Известно, что блестящий русский физик Лев Ландау использовал логарифмическую шкалу для оценки уровня физиков-теоретиков, с Эйнштейном на вершине. Так же хорошо известно, что после создания теории фазовых переходов Ландау передвинул себя вверх на половину деления. У меня тоже есть своя шуточная шкала, куда я помещаю известных мне лично или по работам физиков-теоретиков. Увы, большинство физиков-теоретиков невыносимо скучны и в этой логарифмической шкале занимают место неподалеку от минус бесконечности. Я бы поместил Шредингера (о котором чуть ниже) на вершину, но Фейнман, очевидно, на следующей под ним ступеньке.

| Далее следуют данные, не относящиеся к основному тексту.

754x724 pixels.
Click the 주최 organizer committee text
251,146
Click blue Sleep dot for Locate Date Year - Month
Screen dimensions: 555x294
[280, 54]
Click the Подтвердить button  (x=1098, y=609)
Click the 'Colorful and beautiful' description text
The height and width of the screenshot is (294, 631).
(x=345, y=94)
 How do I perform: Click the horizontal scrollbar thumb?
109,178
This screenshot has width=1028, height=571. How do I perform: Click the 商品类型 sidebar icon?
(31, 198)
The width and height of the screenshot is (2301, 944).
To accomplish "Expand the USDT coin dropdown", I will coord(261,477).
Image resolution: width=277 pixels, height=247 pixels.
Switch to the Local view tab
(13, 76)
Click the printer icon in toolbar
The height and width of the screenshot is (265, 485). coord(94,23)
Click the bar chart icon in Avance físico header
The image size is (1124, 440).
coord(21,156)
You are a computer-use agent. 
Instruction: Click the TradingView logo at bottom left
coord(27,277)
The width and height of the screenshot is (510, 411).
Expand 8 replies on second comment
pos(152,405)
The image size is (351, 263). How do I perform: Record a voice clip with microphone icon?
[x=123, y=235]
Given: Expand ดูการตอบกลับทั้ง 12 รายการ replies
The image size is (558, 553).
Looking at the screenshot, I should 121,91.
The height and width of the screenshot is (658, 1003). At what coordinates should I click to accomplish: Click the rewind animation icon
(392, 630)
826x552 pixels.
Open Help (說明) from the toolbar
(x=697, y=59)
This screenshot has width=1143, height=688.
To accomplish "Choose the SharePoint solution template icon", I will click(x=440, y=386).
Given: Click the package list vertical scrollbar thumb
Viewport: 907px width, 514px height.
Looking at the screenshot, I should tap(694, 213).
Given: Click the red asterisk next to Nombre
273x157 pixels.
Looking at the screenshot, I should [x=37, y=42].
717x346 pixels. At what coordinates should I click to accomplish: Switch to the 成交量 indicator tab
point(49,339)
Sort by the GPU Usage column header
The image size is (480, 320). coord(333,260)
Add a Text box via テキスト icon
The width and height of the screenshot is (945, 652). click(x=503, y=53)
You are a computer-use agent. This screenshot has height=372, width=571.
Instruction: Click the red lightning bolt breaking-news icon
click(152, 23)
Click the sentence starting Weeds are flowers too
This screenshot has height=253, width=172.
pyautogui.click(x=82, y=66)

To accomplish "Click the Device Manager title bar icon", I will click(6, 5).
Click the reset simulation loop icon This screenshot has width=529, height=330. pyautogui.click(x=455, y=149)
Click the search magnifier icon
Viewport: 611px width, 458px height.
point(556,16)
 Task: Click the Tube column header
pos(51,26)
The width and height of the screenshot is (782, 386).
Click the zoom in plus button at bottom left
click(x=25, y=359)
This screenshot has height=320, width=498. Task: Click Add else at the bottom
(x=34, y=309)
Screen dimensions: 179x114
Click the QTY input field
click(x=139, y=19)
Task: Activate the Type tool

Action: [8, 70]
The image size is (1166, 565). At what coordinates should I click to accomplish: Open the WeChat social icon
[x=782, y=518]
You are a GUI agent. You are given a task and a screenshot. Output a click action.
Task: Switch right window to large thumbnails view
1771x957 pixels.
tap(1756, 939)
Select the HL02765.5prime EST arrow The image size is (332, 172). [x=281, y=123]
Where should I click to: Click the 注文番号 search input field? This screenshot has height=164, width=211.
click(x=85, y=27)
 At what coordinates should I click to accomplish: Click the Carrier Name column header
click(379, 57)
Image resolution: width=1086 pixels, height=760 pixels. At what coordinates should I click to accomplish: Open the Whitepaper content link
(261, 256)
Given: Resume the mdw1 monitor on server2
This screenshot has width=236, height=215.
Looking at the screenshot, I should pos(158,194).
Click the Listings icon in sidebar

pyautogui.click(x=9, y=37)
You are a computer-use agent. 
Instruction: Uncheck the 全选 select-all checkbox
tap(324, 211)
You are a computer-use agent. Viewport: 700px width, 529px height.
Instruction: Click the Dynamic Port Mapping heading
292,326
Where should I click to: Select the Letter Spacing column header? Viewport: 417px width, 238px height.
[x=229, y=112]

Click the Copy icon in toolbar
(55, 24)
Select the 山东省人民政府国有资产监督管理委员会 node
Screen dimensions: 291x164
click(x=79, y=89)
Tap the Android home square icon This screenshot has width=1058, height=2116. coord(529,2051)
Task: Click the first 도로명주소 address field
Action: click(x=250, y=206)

Не скажу, в каком месте шкалы я помещаю себя, но стараюсь не быть занудой по мере отпущенного мне таланта и возможностей.
Но каким шутником был Фейнман! В начале моей карьеры Фейнман пригласил меня сходить вместе в ночной клуб. Один из коллег Фейнмана объяснил мне, что такое приглашение показывает, что он воспринимает меня как физика достаточно серьезно. Но как я ни старался изложить Фейнману свои соображения о теории Янга – Миллса, он интересовался лишь моим мнением о ножках танцовщиц на сцене. Разумеется, никто не будет создавать себе кумира из балбеса-физика, если он только играет на барабане и интересуется танцовщицами. Так что моя шкала на самом деле – это блеск, умноженный на талант, – или шкала Ландау с дополнительным сомножителем – блеском, – где акции Эйнштейна падают, а Ландау – растут (он и сыграл несколько хороших шуток, пока не попал под удар КГБ).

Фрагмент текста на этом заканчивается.